▶ WORK REQUIRED:
Answer these questions from the Life on Fire passage below:
1. What percentage of any given population is needed to create a tipping point?
2. Which group does the writer say it has been their job to influence?
3. In what city is the Ministerial Fellowship Committee meeting this week?

▶ DOCUMENT PASSAGE:
Read it (Hirsch and Ferguson’s On the Verge) and thought of us and our “movement” and how applicable this seems to be to Life on Fire going forward. Creating a movement, from On The Verge: “all that is needed to create a tipping point is 16 percent of any given population. The radicals (innovators and early adapters) represent the 16 percent; progressives are the early majority, 34 percent; the conservatives the late majority, 34 percent; and reactionaries are the laggards, 16 percent. For change to take place, you have to reach the large majority of the population (the progressives and the conservatives equal 68 percent). The change starts from the radical edge and needs to diffuse through the system. The problem is that the radicals are just that: hotheads. They tend to be impatient with process and champ at the bit of systemic change. The trick is not to let the radicals try to convince the conservatives, because the language and urgency of the hotheads inevitably  pushes the conservatives toward the more traditionalist reactionaries. The key is to get the radicals to influence the progressives, and then get the progressives to influence the conservatives. You needn’t worry about the reactionaries; they will never change anyhow. Just be aware they can be problems. Be subversively wise in who connects with who across the spectrum….liquify your overly solid understanding of the church. Study the nature and characteristics of movements and become one. Think like a movement, structure like a network, spread like a virus…

This provided me with a lot of insight into my own ministry.  I have been part of the radical fringe edge of mission in my faith tradition.  It has been my job to influence the progressives.  I had begun to think I (and others) had failed at this and that change was impossible, but I was wrong. I had affected more progressives than I had thought.  Now some of these progressives are being invited into involvement by the denomination nationally.  I wish I had known more about Hirsch and Ferguson’s analysis earlier in my career. I might have been better at being a radical who can mask as a progressive.  I probably also seemed like a hothead to too many Unitarian Universalists. I have definitely been impatient with institutional change.  Following Life on Fire, however, I realize that my ministry has had much more of an impact than I had imagined.

The Ministerial Fellowship Committee is meeting this week in Boston. Perhaps in years to come, candidates for the ministry might be asked “Who and what were the Red Pill Brethren and Life on Fire and how did they impact Unitarian Universalism?” Until then, see you in Turley, OK the weekend of Feb. 28- March 2, 2014 for Life on Fire 14!

4 thoughts on “Life on Fire 13: Radicals Connecting the Disconnected

  1. spread like a virus…. invade a cell use its apparatus to replicate yourself and then the cell will burst sending the new virus particles out to invade more cells, cool in a missional sort of way!

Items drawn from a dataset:
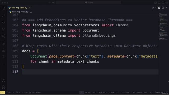Open the Source Control view
This screenshot has height=95, width=169.
click(3, 29)
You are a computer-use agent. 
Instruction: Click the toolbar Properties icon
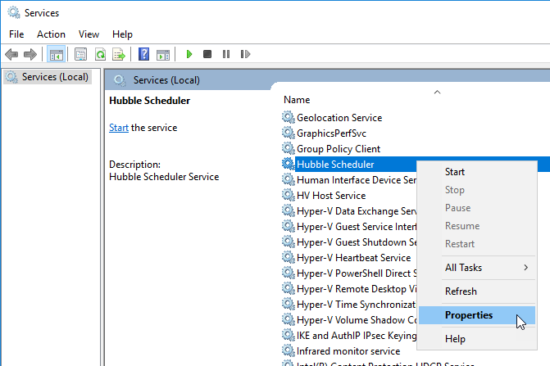[x=81, y=54]
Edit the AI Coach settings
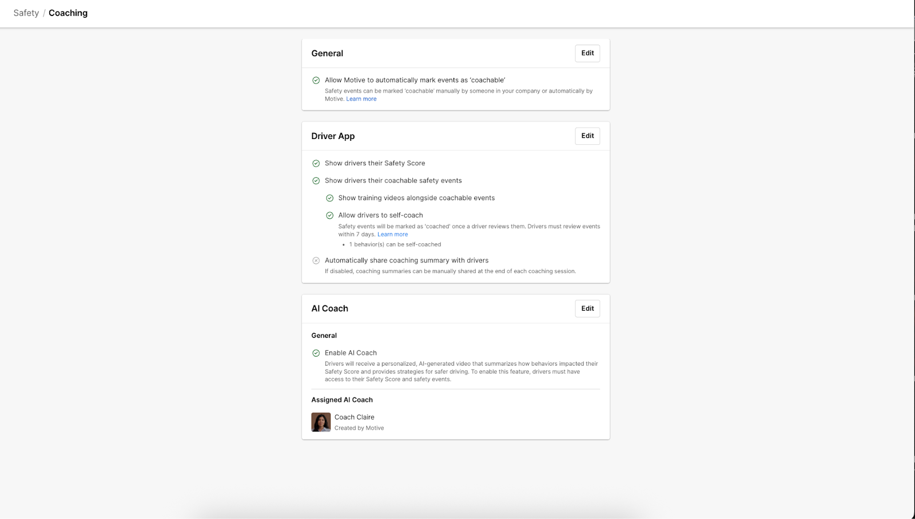 tap(587, 308)
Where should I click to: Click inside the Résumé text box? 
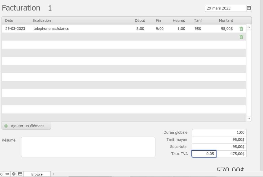click(x=88, y=147)
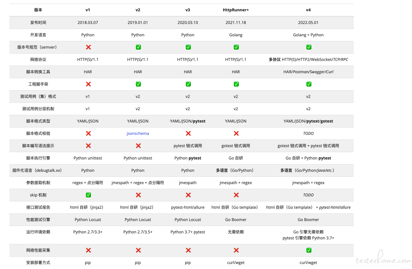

▶ ANSWER TO THIS EXERCISE:
1. 16 percent
2. The progressives
3. Boston